Que tu caso sea “bueno” depende de tres factores clave. Primero, probar que estuviste expuesto: dónde, cuándo y en qué circunstancias. No basta con decir que “trabajabas allí”; lo útil son partes, planillas, registros de ingreso, testigos, fotos del lugar, e incluso informes de laboratorio que muestren presencia de la sustancia. Segundo, la relación causal entre la exposición y el daño: los certificados y estudios médicos que vinculen tus síntomas o diagnóstico con la sustancia son esenciales; un diagnóstico genérico no alcanza. Tercero, la culpa o incumplimiento de la empresa: si había protocolos, elementos de protección, mediciones ambientales, o capacitación y estos faltaron o fueron insuficientes, tu posición se fortalece.
Hay matices frecuentes: a veces la ART admite la contingencia profesional pero discute el nexo con el daño crónico; otras veces la empresa reconoce la exposición pero la atribuye a factores externos. También influye si la exposición fue a una sustancia listada por normativa como de riesgo y si existen registros de medición ambiental. Si trabajás en varias tareas o tenés exposiciones previas, el caso exige evaluación médica especializada para aislar la causa laboral.
Cómo se soluciona
1) Reuní y asegurá la prueba. Sacá fotos del puesto, del material, de etiquetas y de equipos de protección. Guardá guardapolvos, barbijos o equipos contaminados en una bolsa con fecha. Pedí por escrito (cartas documento o telegrama laboral cuando corresponda) copia de los registros de higiene, plan de prevención, hojas de ruta de capacitación, partes de accidente y las mediciones ambientales. Exportá y guardá conversaciones y registros digitales: WhatsApp, mail, guardias.
2) Atendé y documentá la salud. Consultá con tu médico de cabecera y pedí derivación a especialista si hace falta (neumólogo, dermatólogo, intoxicólogo, psiquiatra laboral). Solicitá estudios complementarios y que todo quede por escrito: historias clínicas, certificados, estudios de imágenes y laboratorios.

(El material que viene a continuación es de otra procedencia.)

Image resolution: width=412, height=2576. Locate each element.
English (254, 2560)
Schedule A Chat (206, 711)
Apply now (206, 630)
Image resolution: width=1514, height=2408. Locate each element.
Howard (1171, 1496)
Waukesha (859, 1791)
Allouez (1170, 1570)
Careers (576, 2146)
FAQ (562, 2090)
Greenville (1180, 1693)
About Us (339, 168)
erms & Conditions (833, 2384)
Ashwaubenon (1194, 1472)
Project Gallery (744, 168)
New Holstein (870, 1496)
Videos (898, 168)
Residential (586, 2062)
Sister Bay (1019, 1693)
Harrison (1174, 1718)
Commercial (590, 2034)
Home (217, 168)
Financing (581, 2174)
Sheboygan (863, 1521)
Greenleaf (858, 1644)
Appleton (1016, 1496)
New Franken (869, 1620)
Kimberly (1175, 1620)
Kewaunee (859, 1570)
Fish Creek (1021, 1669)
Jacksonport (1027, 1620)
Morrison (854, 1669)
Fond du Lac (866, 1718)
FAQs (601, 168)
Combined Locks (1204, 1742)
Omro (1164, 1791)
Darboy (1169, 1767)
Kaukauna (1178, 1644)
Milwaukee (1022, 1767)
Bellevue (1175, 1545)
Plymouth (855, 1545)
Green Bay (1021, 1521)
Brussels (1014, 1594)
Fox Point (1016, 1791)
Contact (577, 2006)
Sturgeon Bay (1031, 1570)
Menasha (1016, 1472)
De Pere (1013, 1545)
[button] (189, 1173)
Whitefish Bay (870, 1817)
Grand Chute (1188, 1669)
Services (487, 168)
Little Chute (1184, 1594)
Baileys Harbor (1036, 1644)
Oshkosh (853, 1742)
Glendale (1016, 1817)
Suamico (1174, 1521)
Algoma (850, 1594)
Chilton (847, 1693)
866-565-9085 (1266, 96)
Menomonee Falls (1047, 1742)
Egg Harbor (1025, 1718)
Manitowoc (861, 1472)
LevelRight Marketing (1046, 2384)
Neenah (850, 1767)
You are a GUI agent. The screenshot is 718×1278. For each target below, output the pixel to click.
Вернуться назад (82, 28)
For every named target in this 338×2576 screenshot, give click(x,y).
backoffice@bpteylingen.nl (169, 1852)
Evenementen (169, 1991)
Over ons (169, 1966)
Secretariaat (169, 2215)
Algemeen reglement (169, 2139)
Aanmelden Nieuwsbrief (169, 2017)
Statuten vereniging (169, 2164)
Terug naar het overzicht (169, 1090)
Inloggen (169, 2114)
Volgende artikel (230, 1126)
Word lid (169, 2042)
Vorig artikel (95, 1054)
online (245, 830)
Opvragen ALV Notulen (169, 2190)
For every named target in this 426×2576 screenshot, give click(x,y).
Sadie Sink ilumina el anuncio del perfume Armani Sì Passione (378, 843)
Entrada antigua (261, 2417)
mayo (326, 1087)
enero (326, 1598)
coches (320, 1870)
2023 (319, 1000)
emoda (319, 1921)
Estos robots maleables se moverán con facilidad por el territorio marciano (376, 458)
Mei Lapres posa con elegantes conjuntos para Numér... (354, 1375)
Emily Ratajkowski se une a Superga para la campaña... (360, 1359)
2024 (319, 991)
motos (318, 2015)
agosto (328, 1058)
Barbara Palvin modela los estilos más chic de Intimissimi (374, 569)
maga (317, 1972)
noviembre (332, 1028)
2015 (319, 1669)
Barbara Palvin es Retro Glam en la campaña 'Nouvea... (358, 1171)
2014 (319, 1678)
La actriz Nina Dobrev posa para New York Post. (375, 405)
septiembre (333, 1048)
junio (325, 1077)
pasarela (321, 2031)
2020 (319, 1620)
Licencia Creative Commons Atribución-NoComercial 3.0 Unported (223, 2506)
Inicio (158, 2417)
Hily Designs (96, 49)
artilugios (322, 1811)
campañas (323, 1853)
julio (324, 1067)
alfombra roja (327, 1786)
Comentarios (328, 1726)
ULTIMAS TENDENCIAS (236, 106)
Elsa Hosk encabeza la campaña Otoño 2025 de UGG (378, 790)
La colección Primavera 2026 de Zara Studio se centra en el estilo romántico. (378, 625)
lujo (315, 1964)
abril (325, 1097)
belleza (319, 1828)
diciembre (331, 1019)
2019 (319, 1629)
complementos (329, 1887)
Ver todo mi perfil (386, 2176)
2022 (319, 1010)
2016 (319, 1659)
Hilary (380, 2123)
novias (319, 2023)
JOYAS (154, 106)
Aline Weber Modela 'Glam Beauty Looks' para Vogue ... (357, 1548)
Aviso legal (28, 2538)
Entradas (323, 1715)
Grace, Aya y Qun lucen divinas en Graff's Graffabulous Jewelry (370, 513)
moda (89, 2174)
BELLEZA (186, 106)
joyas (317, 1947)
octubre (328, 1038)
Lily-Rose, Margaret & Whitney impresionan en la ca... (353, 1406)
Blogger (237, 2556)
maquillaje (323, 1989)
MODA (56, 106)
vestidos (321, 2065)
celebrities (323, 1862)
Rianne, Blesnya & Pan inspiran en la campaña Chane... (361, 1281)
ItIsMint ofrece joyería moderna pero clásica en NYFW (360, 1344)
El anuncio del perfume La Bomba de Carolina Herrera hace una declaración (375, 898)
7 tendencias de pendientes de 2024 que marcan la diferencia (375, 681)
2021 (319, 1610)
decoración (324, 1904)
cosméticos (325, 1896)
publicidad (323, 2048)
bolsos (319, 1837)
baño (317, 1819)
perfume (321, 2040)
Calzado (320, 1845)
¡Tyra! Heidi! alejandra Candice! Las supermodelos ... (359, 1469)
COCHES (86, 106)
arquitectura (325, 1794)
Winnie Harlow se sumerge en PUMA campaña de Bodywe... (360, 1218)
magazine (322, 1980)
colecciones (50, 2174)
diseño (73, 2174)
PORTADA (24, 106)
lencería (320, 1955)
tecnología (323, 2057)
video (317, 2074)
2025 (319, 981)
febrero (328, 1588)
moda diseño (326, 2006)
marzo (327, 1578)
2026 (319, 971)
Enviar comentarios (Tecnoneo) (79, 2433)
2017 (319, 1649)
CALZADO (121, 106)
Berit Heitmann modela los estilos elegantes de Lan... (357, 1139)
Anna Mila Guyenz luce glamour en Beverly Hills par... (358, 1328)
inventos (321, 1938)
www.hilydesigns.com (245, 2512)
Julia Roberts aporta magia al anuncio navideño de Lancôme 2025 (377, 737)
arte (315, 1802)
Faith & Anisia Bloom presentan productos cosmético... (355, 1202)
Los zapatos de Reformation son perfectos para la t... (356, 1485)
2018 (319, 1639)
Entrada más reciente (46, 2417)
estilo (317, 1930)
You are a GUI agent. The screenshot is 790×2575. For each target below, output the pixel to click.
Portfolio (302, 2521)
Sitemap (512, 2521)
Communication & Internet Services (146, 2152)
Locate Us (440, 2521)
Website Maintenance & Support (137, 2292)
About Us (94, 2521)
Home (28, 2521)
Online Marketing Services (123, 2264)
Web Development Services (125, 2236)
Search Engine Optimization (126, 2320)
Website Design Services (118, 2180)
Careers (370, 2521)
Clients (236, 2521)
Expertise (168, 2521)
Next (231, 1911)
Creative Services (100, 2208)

Conservá recibos y órdenes de atención.
3) Informá a la ART y dejá constancia formal. La denuncia ante la ART es el paso que activa prestaciones médicas y eventuales indemnizaciones. Hacé la denuncia por el canal que corresponda y pedí constancia de recepción. Si la ART se niega a aceptar la contingencia, pedí por escrito la motivación.
4) Evaluá la vía administrativa y la judicial. Para las prestaciones médicas, la ART suele responder; para reclamos de incapacidad o daño emergente y lucro cesante, puede ser necesario iniciar una demanda judicial laboral/seguro de riesgos del trabajo o una demanda por responsabilidad civil contra la empresa o terceros. En casos donde la ART no cubre, la vía civil puede exigir prueba más amplia y peritajes médicos.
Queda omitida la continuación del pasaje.